→ **Kurze Aufgabe A**
Wo trafen sich laut dem Ausgangsdokument die etwa 30 weiblichen Führungskräfte beim ersten Event im Februar?
→ **Kurze Aufgabe B**
Gib den Abschnitt des Ausgangsdokuments wieder, der mit den Worten beginnt, die „Es ist weit“ enthalten, und mit „in Führungspositionen aufzubauen.“ endet. Tausche dabei „alle zwei Jahre“ gegen „jedes Jahr“.

→ **Ausgangsdokument**
++++++++++++++++++++

Ein Netzwerk für weibliche Führungskräfte in der Lackindustrie
Das erste Event im Februar war ein voller Erfolg. Etwa 30 weibliche hochrangige Führungskräfte aus 10 Ländern trafen sich auf dem Gutshof Murjahn, um ein internationales Business-Netzwerk ins Leben zu rufen. In den Vorträgen wurden Themen wie Unternehmenskultur und Krisenmanagement ebenso diskutiert wie die Rolle von Vielfalt und Inklusion für den Unternehmenserfolg. In Workshops wurden die brennendsten Herausforderungen der Coatings Industry bearbeitet und identifiziert.
Es ist weit bekannt, dass in vielen Ländern die Zahl der Frauen in Top-Führungspositionen überschaubar ist. Das ist in der internationalen Lack- und Farbenindustrie nicht anders. Es ist also für weibliche Führungskräfte in dieser Branche – rein statistisch gesehen – nicht einfach, auf andere Frauen in ähnlichen Position zu treffen. Beim Coatings Summit, der alle zwei Jahre die führenden Köpfe der internationalen Lackindustrie zusammenbringt, entstand im Januar 2017 die Idee, ein Business-Netzwerk für Frauen in Führungspositionen aufzubauen.

++++++++++++++++++++

→ **Bereitgestellte Angaben**
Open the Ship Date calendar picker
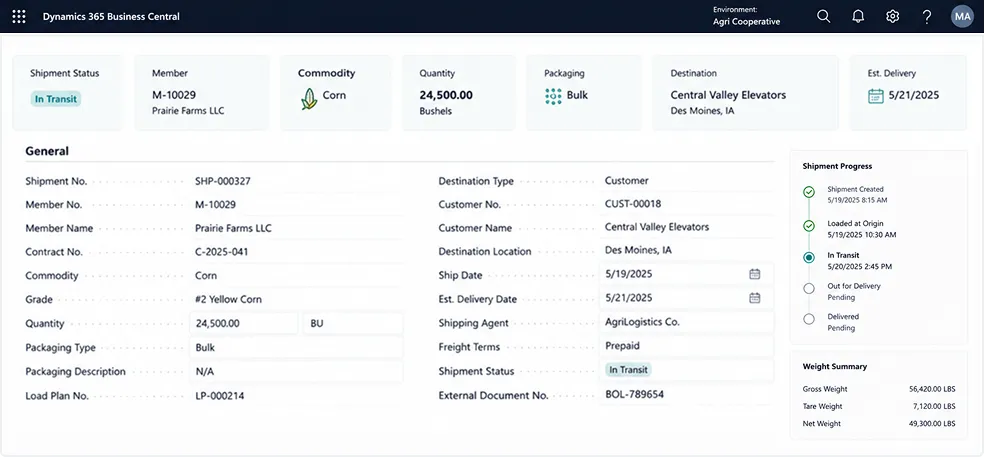 tap(754, 274)
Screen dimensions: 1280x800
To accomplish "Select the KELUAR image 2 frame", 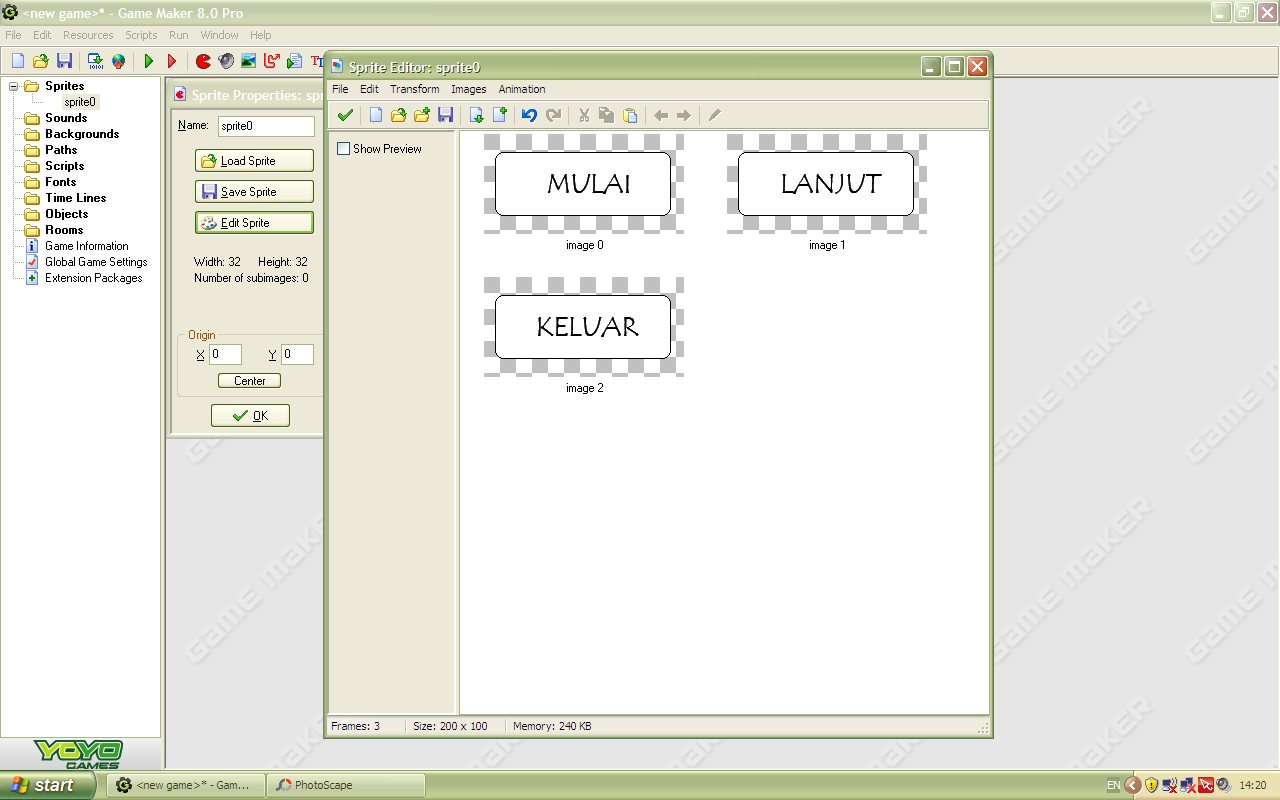I will [584, 327].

++++++++++++++++++++

→ **Schriftliche Antwort A**
Auf dem Gutshof Murjahn.

→ **Schriftliche Antwort B**
Es ist weit bekannt, dass in vielen Ländern die Zahl der Frauen in Top-Führungspositionen überschaubar ist. Das ist in der internationalen Lack- und Farbenindustrie nicht anders. Es ist also für weibliche Führungskräfte in dieser Branche – rein statistisch gesehen – nicht einfach, auf andere Frauen in ähnlichen Position zu treffen. Beim Coatings Summit, der jedes Jahr die führenden Köpfe der internationalen Lackindustrie zusammenbringt, entstand im Januar 2017 die Idee, ein Business-Netzwerk für Frauen in Führungspositionen aufzubauen.